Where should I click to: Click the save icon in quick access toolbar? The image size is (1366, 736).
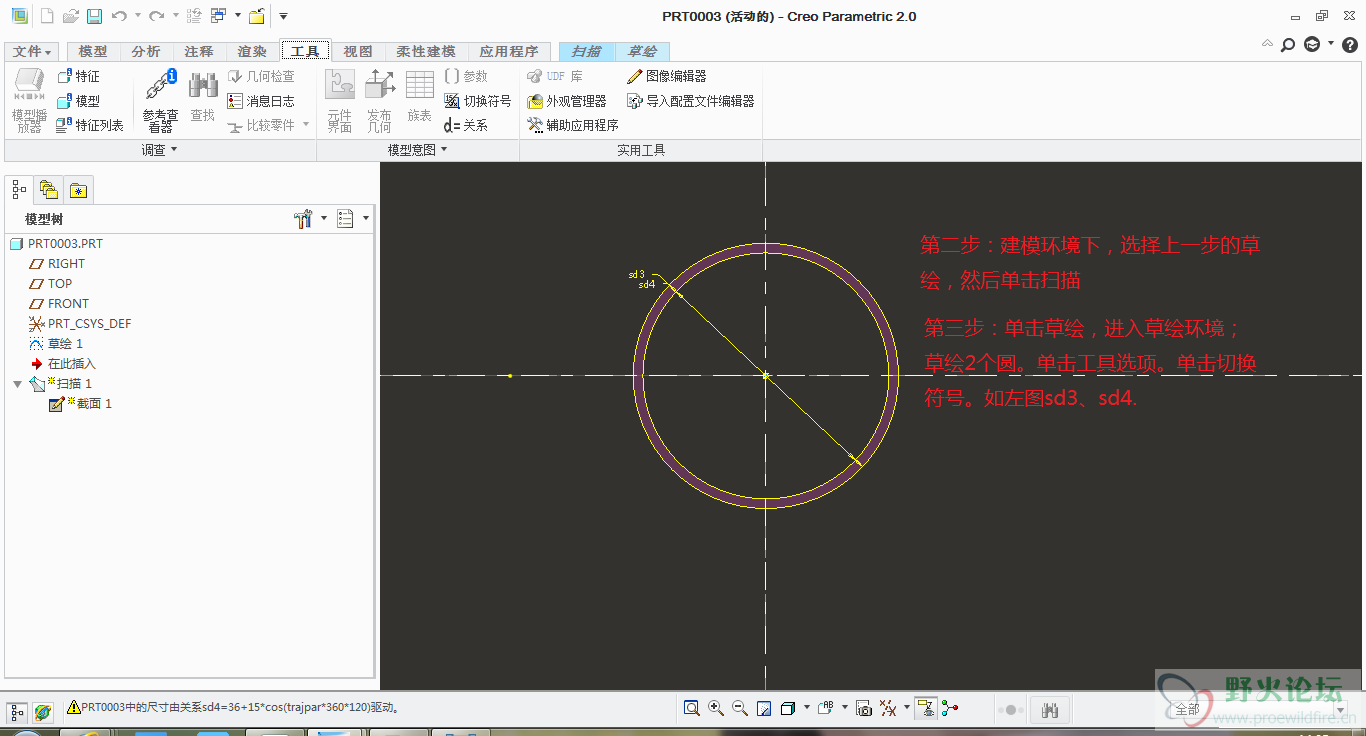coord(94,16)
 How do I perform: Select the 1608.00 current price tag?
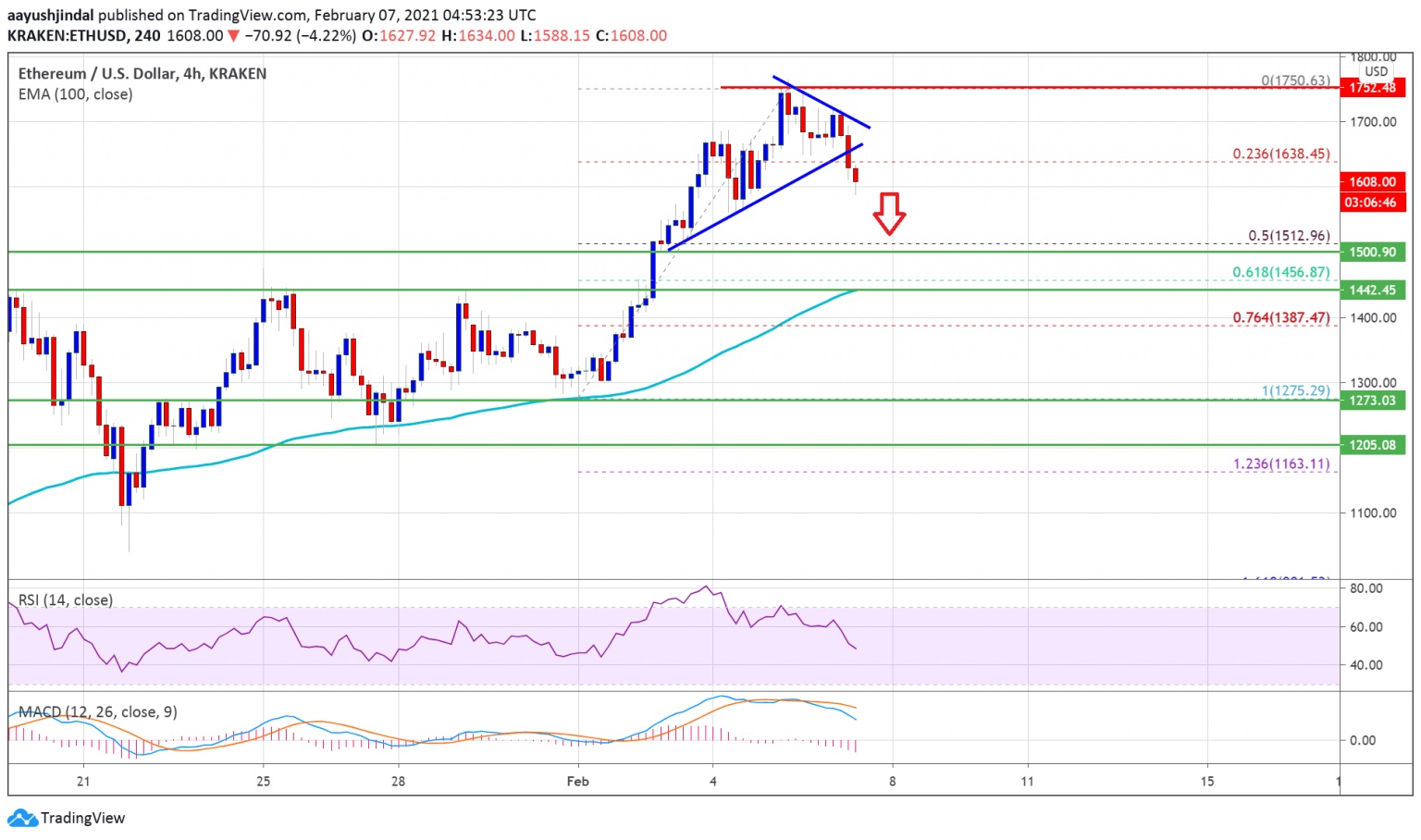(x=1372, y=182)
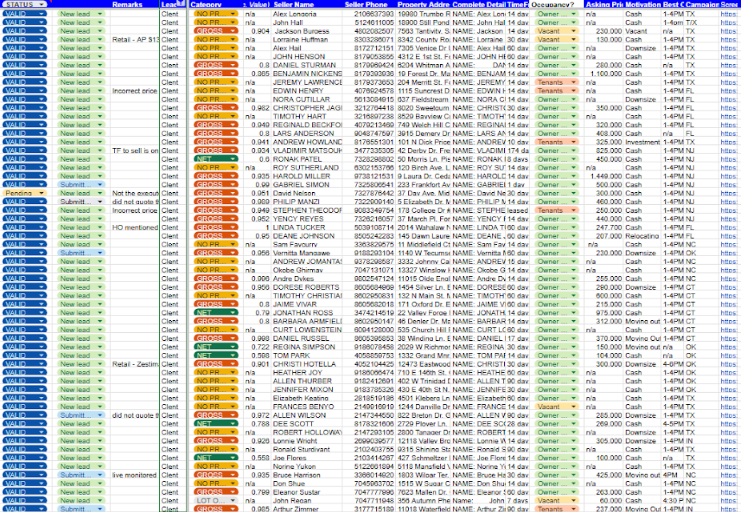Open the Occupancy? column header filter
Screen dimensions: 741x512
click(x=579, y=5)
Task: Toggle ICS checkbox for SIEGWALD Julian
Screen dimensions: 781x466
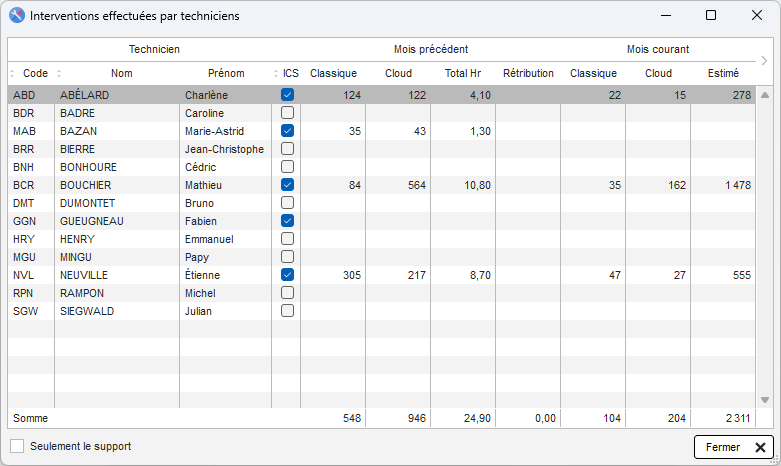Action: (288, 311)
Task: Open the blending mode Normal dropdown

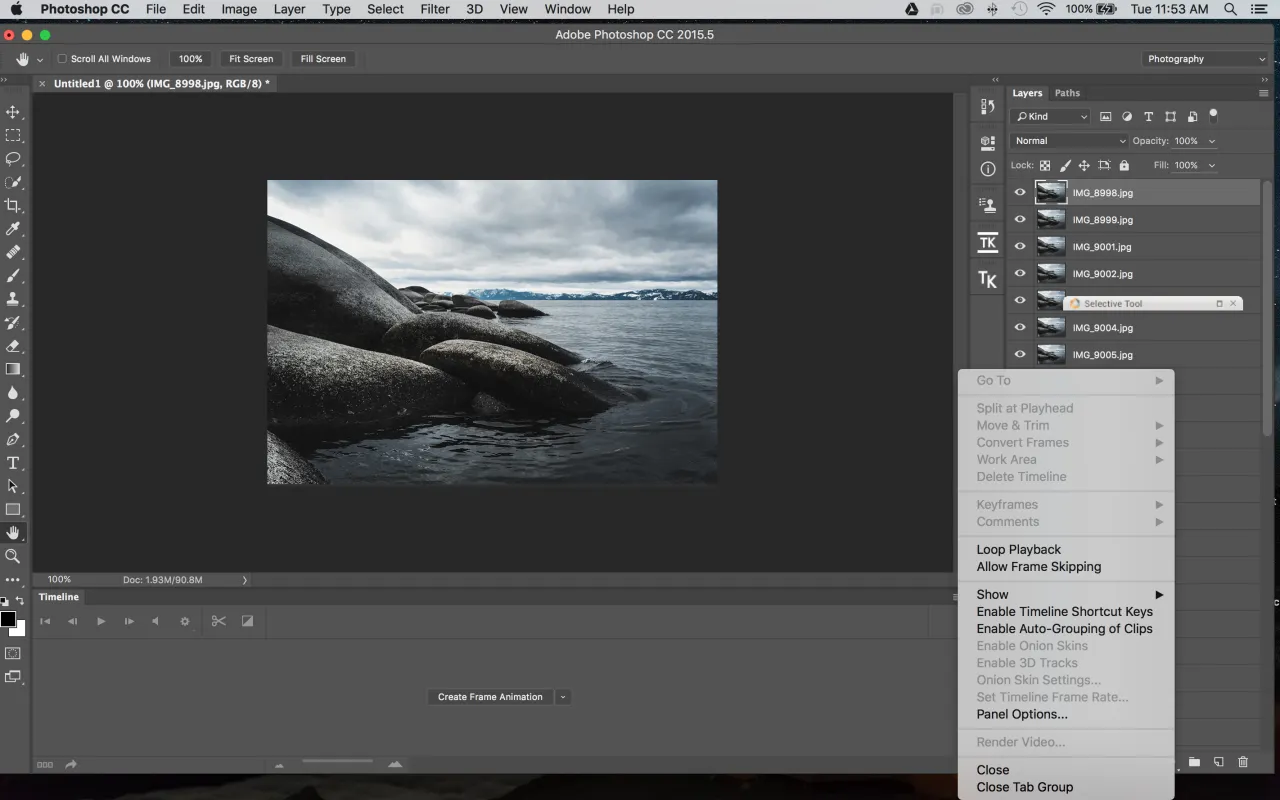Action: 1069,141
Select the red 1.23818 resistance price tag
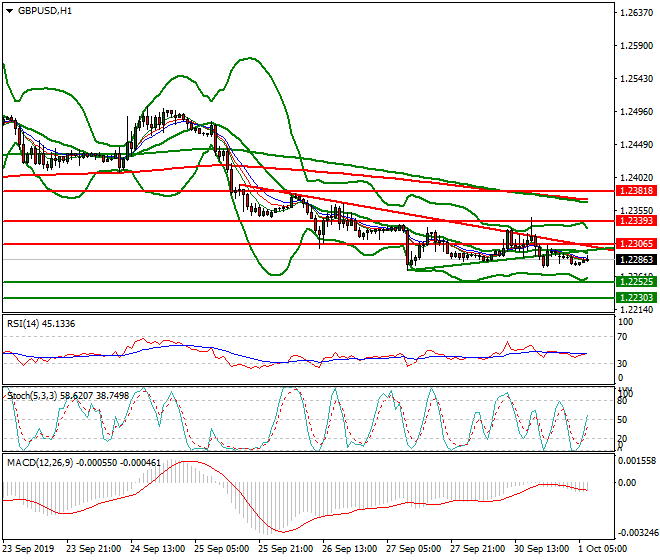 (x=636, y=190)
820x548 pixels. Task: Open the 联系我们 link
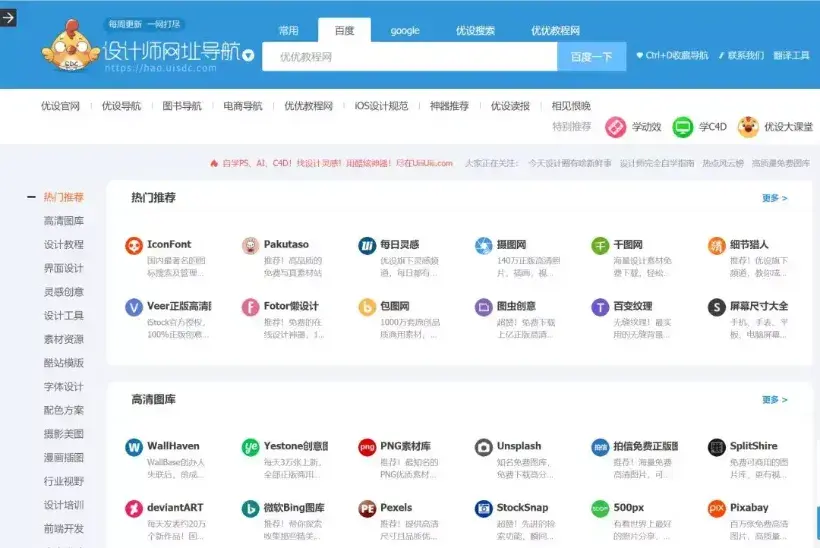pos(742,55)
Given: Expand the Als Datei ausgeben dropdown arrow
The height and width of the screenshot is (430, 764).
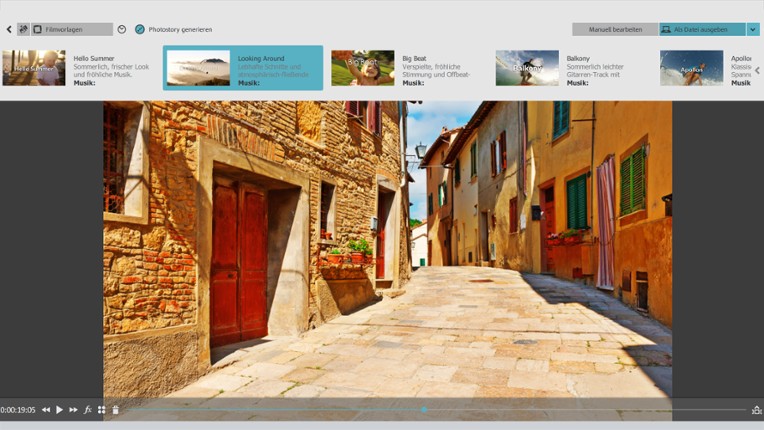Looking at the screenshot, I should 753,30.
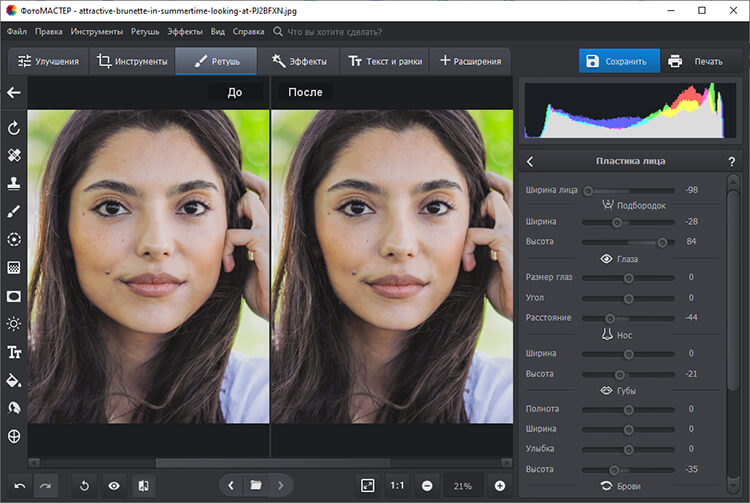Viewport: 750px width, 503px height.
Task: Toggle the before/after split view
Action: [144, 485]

····················

● **AIM OF THE TASK**: Word-for-word restatement: every line from the one with "Screen dimensions: 781x466" through the final line of the data, both ends included, pictures excluded.

● **ANSWER AREA**:
Screen dimensions: 781x466
Action: (288, 311)
Task: Open the blending mode Normal dropdown

Action: 1069,141
Select the red 1.23818 resistance price tag
 (x=636, y=190)
820x548 pixels. Task: Open the 联系我们 link
pos(742,55)
Given: Expand the Als Datei ausgeben dropdown arrow
The height and width of the screenshot is (430, 764).
Looking at the screenshot, I should 753,30.
Viewport: 750px width, 503px height.
Task: Toggle the before/after split view
Action: [144, 485]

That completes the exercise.